## STATED GOAL
Repeat the records from the line with "Given: Click the 'Custom" up to and including the line with "will (x=420, y=543).", copying each line exactly.

--- DATA SUPPLIED ---

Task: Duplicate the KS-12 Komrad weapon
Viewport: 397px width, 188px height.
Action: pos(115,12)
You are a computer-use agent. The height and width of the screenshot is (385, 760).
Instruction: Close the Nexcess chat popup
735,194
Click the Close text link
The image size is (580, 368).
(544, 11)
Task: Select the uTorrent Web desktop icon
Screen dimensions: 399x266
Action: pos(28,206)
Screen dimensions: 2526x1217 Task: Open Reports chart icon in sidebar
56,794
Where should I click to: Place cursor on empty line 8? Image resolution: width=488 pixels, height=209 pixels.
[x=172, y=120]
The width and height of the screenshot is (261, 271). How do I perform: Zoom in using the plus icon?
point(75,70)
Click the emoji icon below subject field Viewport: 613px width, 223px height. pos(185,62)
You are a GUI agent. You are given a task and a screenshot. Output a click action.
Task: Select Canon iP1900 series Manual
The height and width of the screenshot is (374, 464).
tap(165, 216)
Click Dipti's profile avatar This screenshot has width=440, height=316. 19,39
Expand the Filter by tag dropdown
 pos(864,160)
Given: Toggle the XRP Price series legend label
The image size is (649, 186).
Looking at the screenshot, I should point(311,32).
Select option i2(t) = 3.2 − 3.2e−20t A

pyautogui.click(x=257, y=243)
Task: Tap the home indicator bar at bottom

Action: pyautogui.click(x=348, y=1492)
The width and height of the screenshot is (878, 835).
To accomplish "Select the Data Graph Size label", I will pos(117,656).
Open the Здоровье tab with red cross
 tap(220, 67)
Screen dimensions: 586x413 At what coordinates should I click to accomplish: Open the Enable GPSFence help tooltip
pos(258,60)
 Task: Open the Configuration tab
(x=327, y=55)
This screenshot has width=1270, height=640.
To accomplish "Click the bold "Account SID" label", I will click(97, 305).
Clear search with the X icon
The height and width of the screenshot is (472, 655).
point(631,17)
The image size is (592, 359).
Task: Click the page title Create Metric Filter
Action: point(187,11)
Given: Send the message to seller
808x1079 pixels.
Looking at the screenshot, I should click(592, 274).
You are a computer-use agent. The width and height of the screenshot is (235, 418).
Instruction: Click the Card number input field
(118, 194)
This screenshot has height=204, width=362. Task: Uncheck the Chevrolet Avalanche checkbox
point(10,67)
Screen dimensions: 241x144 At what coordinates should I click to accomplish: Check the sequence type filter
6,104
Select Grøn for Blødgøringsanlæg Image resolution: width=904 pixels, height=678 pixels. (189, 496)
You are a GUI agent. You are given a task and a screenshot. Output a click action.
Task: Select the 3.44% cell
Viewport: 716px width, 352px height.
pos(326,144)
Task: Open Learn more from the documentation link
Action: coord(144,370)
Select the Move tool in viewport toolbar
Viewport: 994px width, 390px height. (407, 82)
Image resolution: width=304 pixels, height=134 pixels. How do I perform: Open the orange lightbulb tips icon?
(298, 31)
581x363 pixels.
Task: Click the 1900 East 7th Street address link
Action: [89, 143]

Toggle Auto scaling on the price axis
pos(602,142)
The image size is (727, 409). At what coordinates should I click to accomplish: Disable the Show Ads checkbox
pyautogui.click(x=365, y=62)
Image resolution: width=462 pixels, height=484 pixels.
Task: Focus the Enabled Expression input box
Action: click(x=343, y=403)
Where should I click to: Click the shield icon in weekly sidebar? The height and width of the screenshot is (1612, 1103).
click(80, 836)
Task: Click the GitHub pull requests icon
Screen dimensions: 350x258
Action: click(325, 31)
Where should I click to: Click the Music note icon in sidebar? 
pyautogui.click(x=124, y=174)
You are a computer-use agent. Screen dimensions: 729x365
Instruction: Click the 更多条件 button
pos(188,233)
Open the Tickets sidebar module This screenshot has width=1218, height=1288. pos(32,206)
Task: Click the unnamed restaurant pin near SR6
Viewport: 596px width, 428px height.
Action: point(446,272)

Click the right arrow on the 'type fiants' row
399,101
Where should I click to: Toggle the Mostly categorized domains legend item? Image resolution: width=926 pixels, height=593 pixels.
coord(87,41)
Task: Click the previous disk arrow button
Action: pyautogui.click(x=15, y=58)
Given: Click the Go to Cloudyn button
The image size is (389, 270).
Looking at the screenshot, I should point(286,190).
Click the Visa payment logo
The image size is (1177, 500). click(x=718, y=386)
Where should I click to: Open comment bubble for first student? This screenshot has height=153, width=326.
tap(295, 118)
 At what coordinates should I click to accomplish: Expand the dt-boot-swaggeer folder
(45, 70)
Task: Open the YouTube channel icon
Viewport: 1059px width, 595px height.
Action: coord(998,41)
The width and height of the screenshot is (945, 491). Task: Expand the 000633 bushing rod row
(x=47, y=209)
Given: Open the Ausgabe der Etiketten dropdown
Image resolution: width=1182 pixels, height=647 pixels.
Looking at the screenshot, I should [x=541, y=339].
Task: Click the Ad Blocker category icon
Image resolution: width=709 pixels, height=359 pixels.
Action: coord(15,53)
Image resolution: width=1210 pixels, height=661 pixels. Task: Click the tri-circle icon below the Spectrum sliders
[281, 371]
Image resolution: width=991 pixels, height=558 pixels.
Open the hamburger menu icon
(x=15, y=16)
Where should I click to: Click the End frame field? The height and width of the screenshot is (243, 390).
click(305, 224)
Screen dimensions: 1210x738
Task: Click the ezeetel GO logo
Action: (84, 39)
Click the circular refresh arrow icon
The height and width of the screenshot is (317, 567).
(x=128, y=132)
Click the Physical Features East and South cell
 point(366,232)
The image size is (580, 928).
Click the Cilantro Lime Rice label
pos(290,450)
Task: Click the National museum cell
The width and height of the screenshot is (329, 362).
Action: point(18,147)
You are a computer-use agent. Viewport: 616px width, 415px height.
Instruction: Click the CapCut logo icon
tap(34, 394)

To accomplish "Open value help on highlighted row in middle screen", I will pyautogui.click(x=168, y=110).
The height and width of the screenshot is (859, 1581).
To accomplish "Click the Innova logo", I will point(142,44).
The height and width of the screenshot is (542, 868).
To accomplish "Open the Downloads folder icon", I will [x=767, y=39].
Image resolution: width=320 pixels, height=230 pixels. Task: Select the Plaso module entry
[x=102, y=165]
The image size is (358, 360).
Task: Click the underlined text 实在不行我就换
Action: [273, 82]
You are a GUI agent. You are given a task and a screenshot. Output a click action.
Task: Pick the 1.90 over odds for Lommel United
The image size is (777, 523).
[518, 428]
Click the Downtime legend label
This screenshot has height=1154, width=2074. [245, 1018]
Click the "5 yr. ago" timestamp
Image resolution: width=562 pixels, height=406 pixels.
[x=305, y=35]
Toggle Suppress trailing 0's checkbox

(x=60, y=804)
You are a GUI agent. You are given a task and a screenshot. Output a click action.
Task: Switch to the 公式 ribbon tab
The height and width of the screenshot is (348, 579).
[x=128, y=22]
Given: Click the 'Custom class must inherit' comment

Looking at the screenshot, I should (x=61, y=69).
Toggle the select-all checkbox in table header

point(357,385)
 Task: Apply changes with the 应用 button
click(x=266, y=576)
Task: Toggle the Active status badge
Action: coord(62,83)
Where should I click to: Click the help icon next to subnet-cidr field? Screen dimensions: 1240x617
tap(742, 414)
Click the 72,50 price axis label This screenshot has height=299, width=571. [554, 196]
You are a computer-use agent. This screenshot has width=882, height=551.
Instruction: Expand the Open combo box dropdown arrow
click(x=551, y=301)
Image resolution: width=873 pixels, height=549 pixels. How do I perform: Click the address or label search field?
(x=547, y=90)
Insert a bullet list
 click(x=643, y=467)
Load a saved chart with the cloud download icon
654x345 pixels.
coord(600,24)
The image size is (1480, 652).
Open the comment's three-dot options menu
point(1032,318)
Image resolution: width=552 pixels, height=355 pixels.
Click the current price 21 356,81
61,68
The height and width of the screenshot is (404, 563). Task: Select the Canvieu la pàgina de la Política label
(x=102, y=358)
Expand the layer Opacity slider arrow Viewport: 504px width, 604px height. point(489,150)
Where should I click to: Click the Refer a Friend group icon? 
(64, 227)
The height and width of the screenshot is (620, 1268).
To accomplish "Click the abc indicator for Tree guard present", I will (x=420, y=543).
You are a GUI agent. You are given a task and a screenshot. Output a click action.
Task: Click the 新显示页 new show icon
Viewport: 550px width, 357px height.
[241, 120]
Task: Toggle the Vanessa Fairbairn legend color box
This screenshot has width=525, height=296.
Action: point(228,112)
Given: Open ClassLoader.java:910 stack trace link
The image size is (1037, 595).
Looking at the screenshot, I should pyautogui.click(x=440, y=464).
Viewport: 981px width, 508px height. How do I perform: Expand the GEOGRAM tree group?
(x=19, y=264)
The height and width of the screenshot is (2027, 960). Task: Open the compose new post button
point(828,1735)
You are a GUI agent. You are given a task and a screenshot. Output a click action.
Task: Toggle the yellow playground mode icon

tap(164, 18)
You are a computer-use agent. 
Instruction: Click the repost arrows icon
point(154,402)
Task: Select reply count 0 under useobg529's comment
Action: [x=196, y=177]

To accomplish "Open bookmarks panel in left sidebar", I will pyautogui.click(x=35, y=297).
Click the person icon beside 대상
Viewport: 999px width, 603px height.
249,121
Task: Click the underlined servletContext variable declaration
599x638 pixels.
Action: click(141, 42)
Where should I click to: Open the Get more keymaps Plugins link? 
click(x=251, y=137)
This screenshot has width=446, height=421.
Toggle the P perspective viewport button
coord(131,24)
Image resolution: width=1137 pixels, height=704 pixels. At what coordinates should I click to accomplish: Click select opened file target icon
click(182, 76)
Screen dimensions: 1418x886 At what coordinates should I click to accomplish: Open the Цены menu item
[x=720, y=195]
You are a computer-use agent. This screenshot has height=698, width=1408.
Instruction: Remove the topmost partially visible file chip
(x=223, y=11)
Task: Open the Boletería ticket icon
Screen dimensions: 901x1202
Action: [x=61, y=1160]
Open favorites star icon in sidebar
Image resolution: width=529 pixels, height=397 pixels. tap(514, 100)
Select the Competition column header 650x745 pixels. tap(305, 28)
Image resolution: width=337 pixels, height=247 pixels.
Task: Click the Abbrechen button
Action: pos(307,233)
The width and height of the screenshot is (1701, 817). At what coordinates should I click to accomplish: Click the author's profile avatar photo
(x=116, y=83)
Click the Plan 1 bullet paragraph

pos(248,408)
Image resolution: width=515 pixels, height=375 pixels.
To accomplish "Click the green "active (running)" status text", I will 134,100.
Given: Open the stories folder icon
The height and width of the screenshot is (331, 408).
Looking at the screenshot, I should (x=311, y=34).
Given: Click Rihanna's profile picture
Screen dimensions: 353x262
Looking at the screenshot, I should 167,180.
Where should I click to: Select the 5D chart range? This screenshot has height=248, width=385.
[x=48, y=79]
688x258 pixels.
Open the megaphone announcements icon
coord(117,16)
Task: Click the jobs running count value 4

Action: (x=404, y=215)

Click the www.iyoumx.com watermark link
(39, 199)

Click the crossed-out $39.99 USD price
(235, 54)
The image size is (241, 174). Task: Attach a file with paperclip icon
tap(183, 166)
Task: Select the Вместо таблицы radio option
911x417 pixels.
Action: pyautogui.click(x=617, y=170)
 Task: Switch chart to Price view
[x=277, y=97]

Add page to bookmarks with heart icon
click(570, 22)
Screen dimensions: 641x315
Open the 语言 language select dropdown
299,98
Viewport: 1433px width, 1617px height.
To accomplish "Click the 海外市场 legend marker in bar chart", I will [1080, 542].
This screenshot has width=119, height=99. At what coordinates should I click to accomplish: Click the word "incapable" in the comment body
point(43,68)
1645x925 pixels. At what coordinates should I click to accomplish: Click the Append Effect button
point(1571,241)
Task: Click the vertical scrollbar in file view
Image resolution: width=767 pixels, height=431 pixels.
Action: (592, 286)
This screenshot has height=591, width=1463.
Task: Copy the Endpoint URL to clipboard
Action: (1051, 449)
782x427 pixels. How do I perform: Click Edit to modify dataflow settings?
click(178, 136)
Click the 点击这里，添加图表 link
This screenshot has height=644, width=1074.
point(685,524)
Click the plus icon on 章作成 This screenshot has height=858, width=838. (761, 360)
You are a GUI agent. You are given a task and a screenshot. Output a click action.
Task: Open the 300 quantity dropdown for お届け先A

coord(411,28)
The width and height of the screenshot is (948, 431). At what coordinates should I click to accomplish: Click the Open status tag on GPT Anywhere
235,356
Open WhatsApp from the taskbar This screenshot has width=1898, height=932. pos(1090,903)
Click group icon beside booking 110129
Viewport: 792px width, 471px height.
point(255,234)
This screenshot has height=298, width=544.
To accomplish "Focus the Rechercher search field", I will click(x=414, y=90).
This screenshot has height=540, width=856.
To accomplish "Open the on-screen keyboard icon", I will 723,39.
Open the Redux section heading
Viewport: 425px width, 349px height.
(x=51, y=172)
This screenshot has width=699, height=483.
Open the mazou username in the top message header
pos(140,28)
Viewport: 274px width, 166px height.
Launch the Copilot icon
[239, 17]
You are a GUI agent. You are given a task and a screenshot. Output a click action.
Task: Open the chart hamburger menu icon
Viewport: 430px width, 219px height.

---

## REPLY TO THE EXERCISE
Given: Click the 'Custom class must inherit' comment

Looking at the screenshot, I should (x=61, y=69).
Toggle the select-all checkbox in table header

point(357,385)
 Task: Apply changes with the 应用 button
click(x=266, y=576)
Task: Toggle the Active status badge
Action: coord(62,83)
Where should I click to: Click the help icon next to subnet-cidr field? Screen dimensions: 1240x617
tap(742, 414)
Click the 72,50 price axis label This screenshot has height=299, width=571. [554, 196]
You are a computer-use agent. This screenshot has width=882, height=551.
Instruction: Expand the Open combo box dropdown arrow
click(x=551, y=301)
Image resolution: width=873 pixels, height=549 pixels. How do I perform: Click the address or label search field?
(x=547, y=90)
Insert a bullet list
 click(x=643, y=467)
Load a saved chart with the cloud download icon
654x345 pixels.
coord(600,24)
The image size is (1480, 652).
Open the comment's three-dot options menu
point(1032,318)
Image resolution: width=552 pixels, height=355 pixels.
Click the current price 21 356,81
61,68
The height and width of the screenshot is (404, 563). Task: Select the Canvieu la pàgina de la Política label
(x=102, y=358)
Expand the layer Opacity slider arrow Viewport: 504px width, 604px height. point(489,150)
Where should I click to: Click the Refer a Friend group icon? 
(64, 227)
The height and width of the screenshot is (620, 1268).
To accomplish "Click the abc indicator for Tree guard present", I will (x=420, y=543).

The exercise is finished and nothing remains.